Stored data entries:
[Start of section]

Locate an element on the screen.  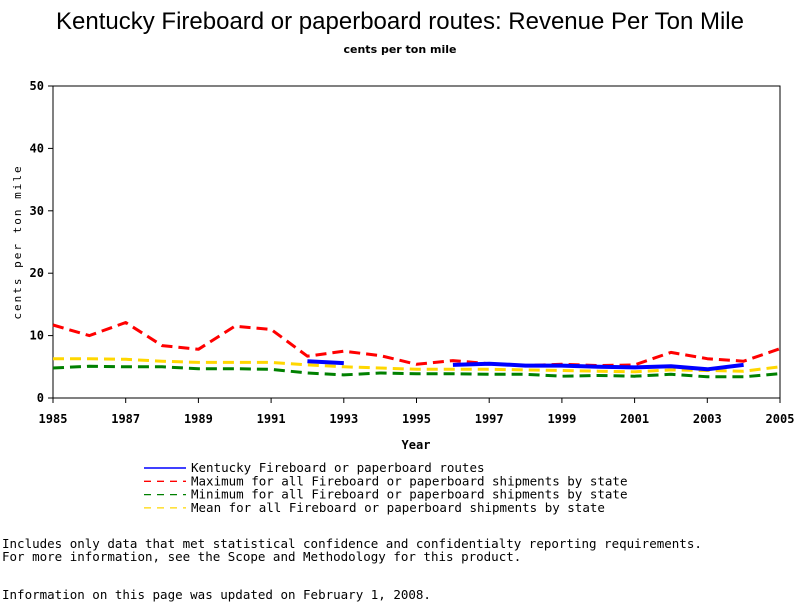
x-tick-label-7: 1999 is located at coordinates (562, 419).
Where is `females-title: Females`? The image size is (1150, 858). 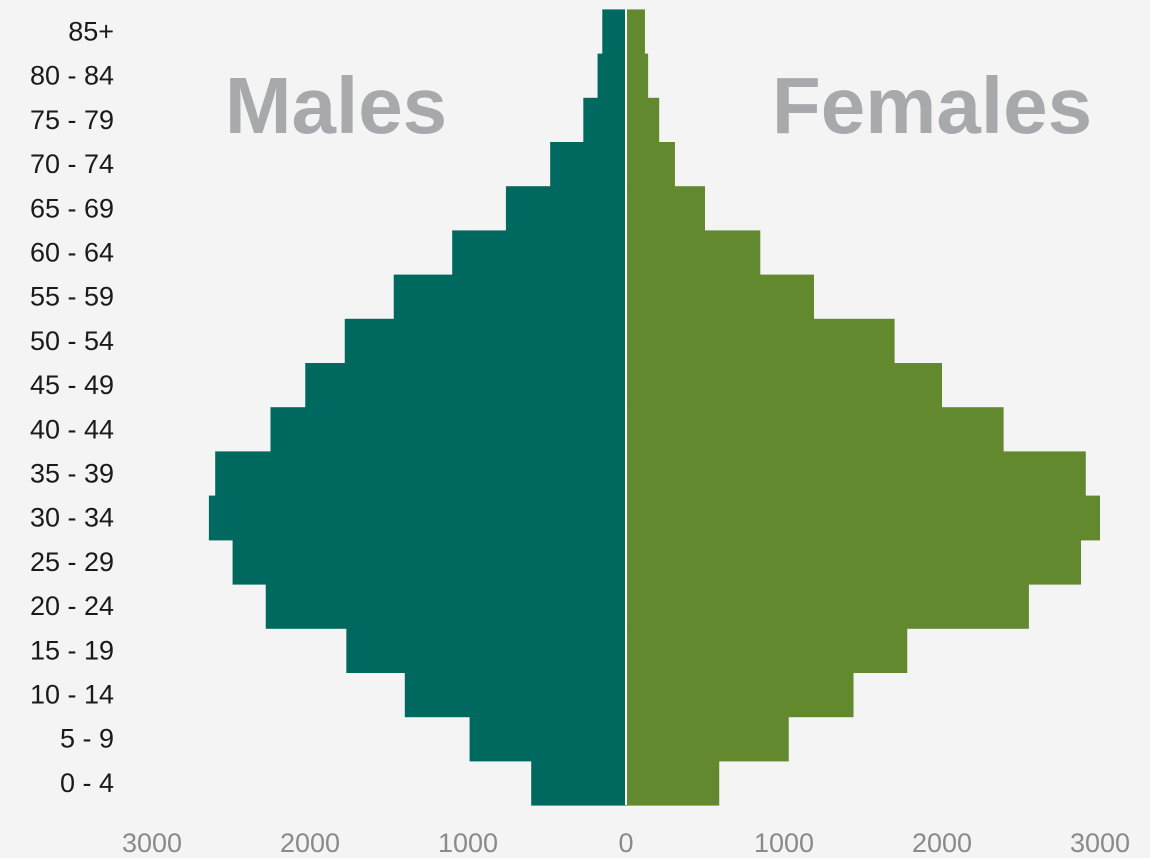
females-title: Females is located at coordinates (932, 106).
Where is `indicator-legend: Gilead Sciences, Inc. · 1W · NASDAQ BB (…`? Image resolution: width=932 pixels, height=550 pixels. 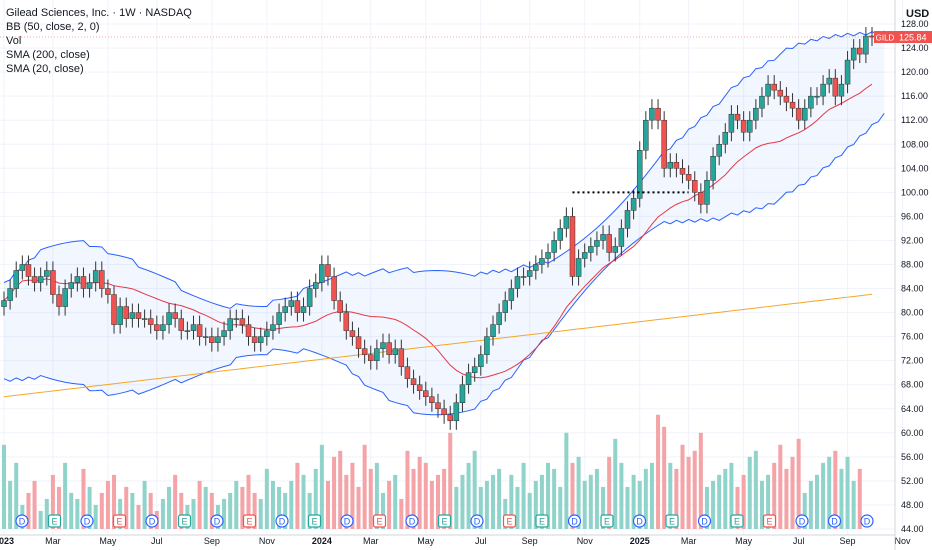 indicator-legend: Gilead Sciences, Inc. · 1W · NASDAQ BB (… is located at coordinates (99, 41).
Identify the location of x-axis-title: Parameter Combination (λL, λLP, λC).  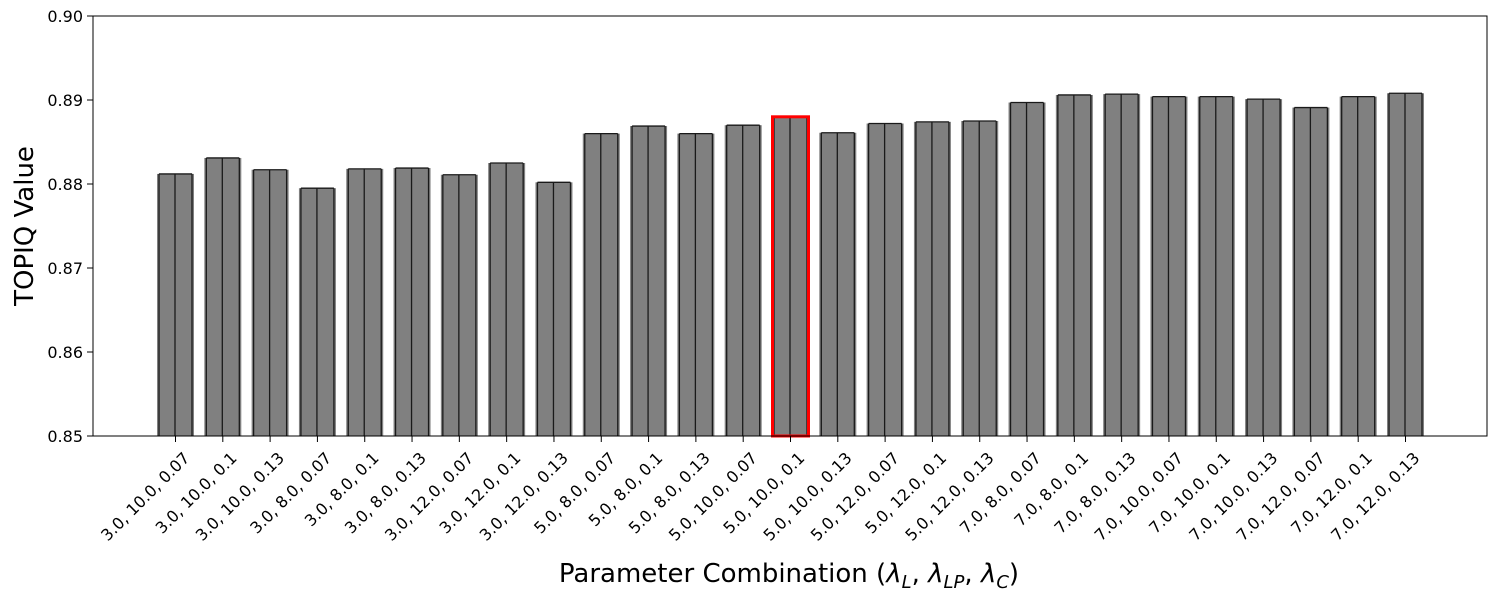
(789, 576).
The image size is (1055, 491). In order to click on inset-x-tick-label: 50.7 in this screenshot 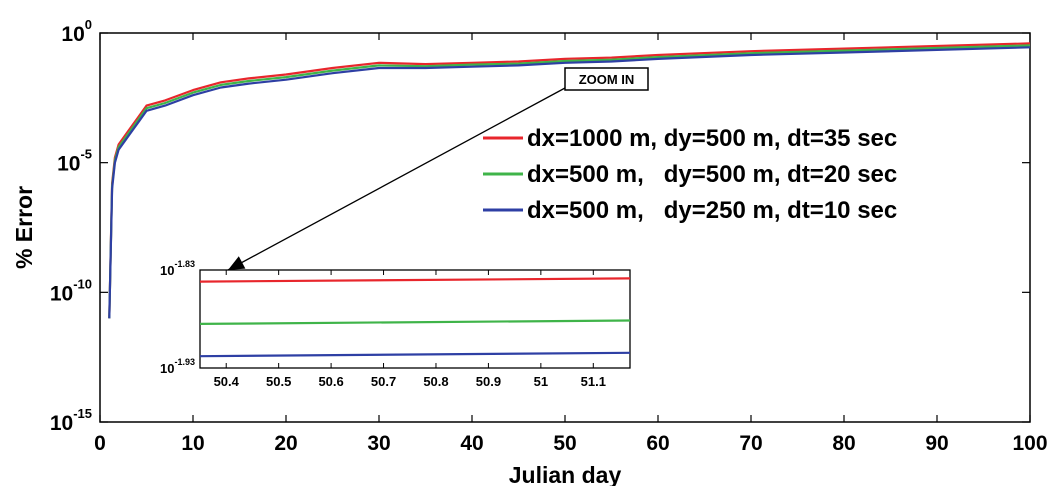, I will do `click(384, 382)`.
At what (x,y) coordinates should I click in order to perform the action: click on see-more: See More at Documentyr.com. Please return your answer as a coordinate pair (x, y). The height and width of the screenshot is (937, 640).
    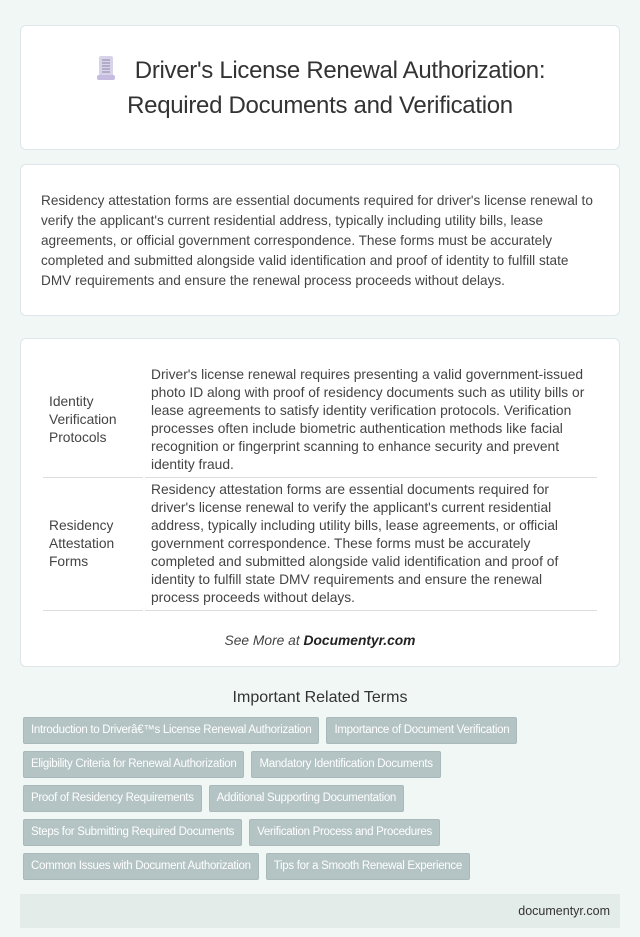
    Looking at the image, I should click on (320, 640).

[End of section]

Output everything from the line containing "At what (x,y)" down to the end of the entries as a numbered list, skipping blank lines. Leave the pictures out.

### [Response to the task]
1. At what (x,y) coordinates should I click in order to perform the action: click on see-more: See More at Documentyr.com. Please return your answer as a coordinate pair (x, y). The height and width of the screenshot is (937, 640).
2.     Looking at the image, I should click on (320, 640).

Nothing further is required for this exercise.